Liam hésita, sa main flottant un instant au-dessus de la sienne avant de se retirer. « Ça va passer, » dit-il. « Juste un peu d’air agité. »
Elle hocha la tête mais évita son regard. Sa respiration était courte, ses épaules raidies. Il voulait dire quelque chose—pour la rassurer, peut-être même pour la faire sourire—mais les mots restèrent coincés dans sa gorge. À la place, son regard se posa sur le carnet qu’elle pressait contre elle, sa surface en cuir brillant faiblement sous la lumière du plafonnier.
« Qu’est-ce que tu écris ? » demanda-t-il, plus pour rompre le silence que par réelle curiosité.
Elle resserra sa prise sur le carnet. « Un essai, » finit-elle par dire. « Sur le lâcher-prise. »
Il fronça légèrement les sourcils. « Lâcher-prise de quoi ? »
Ses lèvres frémirent, esquissant presque un sourire, bien qu’il ne parvienne pas à ses yeux. « De tout, » dit-elle simplement.
Une autre secousse fit trembler l’avion, et il la vit se raidir davantage, son corps tendu par l’appréhension. Sans réfléchir, il tendit une nouvelle fois la main, qu’il posa doucement sur son avant-bras. Elle se figea, mais ne se détourna pas.
« Emma, » dit-il calmement, suffisamment bas pour qu’elle seule l’entende. « Tu n’es pas obligée de tout affronter seule. »
Son regard se fixa sur lui, acéré et méfiant. Pendant un instant, il crut qu’elle allait le repousser ou lui dire de se mêler de ses affaires. Mais son expression changea, s’adoucissant juste assez pour révéler une fraction de la vulnérabilité qu’elle s’efforçait de cacher.« Je le fais seule depuis longtemps », dit-elle à voix basse. « C’est plus simple comme ça. »

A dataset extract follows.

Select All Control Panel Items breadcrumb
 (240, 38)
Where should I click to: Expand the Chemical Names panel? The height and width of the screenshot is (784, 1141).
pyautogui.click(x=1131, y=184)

Sa main retomba, sa poitrine se serrant à ces mots. Il aurait voulu lui dire que cela ne devait pas être ainsi, qu’elle n’avait pas à tout porter sur ses épaules. Mais il ne le fit pas. À la place, il s’enfonça dans son siège, laissant le moment filer.
Les turbulences commencèrent à s’atténuer, l’avion se stabilisant tandis que la voix du capitaine grésillait dans l’interphone. Liam prêta à peine attention à l’annonce, ses pensées toujours embrouillées par le poids des paroles d’Emma.
Elle rouvrit son carnet, son stylo glissant sur la page en des traits précis et réfléchis. Liam l’observa encore un instant avant de détourner les yeux vers son guide, bien que les croquis et annotations peinent désormais à captiver son attention.
À l’extérieur, les nuages s’étendaient à perte de vue, une vaste mer de blanc et de gris qui semblait refléter la distance entre eux. Tandis qu’un léger murmure des hôtesses de l’air se répandait dans la cabine—mentionnant quelque chose au sujet de vols déviés—Liam posa une dernière fois les yeux sur Emma. Ces retrouvailles inattendues ressemblaient à une autre sorte de turbulence, une qui, peut-être, ne s’apaiserait pas si rapidement.